## [Work to be completed]
Please go line by line through the material and copy each one containing the word "window".

## [Records for the exercise]

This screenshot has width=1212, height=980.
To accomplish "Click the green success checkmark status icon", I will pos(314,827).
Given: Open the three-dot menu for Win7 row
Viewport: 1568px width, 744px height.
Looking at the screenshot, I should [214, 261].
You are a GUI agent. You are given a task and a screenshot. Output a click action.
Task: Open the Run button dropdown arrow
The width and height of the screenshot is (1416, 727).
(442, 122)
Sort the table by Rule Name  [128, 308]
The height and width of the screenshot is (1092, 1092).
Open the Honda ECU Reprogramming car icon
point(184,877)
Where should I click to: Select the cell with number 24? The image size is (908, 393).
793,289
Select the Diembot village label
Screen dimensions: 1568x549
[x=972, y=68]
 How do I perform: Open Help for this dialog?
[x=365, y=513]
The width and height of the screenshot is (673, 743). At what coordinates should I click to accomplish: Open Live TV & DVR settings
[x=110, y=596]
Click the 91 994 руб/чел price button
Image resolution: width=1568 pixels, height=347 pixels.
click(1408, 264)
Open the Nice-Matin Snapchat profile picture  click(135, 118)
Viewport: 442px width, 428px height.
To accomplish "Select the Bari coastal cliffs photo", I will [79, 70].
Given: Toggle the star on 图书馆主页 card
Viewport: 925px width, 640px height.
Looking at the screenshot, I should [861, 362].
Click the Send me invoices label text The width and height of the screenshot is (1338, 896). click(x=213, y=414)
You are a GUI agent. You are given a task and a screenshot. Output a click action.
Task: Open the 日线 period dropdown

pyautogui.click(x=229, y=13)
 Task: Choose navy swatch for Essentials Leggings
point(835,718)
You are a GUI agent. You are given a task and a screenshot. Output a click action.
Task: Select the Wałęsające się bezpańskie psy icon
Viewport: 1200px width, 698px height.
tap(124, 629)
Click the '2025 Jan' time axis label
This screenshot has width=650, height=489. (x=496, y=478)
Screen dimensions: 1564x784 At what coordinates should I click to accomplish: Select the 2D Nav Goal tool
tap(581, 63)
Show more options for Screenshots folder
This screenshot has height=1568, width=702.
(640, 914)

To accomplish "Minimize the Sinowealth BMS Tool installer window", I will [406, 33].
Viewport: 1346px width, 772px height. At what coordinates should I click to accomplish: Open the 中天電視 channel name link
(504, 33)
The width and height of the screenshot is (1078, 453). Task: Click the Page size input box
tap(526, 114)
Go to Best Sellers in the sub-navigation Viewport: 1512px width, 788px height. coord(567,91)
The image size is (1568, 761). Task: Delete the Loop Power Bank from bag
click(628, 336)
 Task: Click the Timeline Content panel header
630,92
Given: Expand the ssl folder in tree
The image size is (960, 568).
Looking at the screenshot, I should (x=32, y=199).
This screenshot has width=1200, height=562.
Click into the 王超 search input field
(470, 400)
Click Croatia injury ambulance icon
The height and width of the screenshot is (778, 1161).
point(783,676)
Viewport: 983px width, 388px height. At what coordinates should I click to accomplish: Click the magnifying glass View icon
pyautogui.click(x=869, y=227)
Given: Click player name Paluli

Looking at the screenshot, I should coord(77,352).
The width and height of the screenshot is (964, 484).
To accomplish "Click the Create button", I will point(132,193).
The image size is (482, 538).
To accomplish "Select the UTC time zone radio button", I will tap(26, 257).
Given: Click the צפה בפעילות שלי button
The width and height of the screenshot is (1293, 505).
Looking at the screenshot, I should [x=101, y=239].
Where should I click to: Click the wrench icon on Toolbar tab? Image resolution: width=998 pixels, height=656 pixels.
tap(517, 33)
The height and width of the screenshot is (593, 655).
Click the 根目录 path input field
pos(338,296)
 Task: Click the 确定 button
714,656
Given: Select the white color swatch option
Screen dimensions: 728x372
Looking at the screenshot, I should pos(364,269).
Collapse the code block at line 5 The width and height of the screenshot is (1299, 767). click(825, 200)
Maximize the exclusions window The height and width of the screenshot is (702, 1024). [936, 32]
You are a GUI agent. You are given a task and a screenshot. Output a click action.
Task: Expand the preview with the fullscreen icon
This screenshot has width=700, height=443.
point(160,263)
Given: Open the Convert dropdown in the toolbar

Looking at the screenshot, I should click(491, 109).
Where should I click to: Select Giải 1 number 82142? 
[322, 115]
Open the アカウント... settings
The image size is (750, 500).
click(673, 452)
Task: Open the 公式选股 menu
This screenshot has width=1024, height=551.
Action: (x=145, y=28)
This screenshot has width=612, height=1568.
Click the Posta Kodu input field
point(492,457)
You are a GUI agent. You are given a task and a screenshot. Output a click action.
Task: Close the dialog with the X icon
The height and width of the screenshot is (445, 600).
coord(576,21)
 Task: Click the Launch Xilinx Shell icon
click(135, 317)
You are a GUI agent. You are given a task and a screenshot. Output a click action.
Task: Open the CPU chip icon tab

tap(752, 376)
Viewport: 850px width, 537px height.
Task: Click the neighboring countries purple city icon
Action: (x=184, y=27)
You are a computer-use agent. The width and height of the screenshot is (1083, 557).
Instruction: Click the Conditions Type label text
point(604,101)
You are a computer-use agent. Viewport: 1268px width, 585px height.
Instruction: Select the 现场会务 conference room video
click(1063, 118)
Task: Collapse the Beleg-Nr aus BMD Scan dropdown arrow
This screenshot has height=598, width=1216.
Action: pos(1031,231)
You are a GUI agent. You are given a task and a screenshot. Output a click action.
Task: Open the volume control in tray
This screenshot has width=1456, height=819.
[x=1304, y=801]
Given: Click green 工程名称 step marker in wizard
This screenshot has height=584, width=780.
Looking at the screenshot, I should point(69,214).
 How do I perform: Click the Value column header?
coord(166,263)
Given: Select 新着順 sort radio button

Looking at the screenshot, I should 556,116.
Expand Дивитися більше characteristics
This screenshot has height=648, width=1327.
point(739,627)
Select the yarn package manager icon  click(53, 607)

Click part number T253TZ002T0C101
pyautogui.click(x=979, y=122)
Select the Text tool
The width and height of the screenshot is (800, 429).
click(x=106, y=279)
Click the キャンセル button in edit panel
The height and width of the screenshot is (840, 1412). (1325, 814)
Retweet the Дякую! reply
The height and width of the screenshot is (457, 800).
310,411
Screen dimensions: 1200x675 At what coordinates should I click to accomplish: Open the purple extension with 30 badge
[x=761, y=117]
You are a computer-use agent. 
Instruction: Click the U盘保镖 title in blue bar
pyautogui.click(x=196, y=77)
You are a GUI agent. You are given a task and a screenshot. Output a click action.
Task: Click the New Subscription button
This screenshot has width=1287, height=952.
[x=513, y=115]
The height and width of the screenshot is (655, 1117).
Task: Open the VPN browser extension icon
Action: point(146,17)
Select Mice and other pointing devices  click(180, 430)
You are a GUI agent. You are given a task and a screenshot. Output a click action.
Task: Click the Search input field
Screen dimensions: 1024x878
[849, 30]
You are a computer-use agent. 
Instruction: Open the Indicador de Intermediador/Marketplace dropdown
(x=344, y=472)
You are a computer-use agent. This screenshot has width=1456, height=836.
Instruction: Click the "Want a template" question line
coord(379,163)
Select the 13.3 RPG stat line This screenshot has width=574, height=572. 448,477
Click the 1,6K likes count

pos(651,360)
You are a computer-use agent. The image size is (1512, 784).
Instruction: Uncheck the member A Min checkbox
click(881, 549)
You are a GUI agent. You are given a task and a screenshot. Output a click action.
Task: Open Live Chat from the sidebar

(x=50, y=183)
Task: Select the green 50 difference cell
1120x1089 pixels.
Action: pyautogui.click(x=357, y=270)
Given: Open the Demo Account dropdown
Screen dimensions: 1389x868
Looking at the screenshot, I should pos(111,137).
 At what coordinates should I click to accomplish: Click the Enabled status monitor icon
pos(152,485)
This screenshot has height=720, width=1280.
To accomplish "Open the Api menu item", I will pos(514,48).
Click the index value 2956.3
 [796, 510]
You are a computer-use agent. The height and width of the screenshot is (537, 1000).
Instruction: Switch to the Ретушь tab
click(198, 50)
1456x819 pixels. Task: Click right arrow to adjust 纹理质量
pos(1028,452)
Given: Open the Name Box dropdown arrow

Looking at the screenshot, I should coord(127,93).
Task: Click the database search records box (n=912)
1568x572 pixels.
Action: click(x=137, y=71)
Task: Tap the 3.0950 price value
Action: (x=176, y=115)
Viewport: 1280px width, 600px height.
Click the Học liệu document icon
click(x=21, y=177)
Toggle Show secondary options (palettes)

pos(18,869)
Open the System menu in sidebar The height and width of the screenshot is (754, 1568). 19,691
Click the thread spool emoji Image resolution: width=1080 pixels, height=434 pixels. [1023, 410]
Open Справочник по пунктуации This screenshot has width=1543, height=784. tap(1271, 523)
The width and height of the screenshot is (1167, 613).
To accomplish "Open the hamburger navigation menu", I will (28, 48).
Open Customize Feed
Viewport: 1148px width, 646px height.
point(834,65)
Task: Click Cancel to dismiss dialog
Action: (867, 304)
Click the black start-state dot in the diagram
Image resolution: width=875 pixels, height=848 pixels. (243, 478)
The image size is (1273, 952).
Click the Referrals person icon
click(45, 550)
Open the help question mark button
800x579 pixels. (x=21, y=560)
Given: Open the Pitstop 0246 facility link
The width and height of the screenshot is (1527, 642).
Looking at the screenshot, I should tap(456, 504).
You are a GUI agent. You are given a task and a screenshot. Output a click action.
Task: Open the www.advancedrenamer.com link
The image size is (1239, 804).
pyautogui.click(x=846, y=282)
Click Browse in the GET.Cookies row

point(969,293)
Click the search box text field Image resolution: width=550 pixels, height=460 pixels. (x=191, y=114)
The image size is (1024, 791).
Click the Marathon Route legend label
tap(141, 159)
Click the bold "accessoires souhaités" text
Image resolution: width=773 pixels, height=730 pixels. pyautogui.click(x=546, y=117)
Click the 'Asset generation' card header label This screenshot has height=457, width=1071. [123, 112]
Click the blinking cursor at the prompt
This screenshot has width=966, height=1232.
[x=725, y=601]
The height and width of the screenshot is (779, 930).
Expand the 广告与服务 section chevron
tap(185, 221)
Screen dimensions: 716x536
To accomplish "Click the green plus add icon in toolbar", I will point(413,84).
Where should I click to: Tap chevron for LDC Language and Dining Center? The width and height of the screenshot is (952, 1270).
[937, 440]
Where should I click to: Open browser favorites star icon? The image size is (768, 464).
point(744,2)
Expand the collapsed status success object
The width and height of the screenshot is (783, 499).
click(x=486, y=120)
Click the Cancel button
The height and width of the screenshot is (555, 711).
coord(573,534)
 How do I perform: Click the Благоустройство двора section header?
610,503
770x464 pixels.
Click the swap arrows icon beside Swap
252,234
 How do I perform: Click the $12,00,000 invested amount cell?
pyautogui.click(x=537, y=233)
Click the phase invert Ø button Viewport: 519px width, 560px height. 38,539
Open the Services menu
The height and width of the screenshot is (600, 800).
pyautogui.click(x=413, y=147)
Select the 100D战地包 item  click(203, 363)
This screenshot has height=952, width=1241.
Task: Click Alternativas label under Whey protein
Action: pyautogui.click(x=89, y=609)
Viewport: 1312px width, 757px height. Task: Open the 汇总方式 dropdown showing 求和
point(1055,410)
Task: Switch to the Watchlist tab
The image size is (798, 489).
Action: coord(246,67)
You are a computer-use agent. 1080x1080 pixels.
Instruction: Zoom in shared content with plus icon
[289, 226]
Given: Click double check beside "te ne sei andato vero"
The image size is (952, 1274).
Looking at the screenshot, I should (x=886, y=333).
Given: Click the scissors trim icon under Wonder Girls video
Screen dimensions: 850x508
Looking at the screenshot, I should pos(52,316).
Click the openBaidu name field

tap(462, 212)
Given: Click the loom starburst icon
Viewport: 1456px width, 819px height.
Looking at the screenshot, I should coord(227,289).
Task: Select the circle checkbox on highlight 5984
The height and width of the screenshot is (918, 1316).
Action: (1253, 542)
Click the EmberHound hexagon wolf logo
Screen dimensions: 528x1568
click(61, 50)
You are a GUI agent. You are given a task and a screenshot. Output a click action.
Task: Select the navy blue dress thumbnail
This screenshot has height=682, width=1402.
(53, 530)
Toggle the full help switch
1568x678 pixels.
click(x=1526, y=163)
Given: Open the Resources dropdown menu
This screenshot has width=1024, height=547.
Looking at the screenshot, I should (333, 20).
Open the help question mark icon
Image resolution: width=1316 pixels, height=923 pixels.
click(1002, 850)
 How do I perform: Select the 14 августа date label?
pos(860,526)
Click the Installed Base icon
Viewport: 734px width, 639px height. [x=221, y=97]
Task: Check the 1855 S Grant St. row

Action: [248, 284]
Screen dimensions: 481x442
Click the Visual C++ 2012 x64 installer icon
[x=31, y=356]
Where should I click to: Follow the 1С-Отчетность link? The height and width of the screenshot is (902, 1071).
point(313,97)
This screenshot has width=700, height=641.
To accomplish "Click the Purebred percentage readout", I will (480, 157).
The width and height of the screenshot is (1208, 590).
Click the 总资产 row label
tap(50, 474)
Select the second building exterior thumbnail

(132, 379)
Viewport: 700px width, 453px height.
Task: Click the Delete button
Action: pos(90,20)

## [Written solution]
To accomplish "Minimize the Sinowealth BMS Tool installer window", I will [406, 33].
Maximize the exclusions window The height and width of the screenshot is (702, 1024). [936, 32]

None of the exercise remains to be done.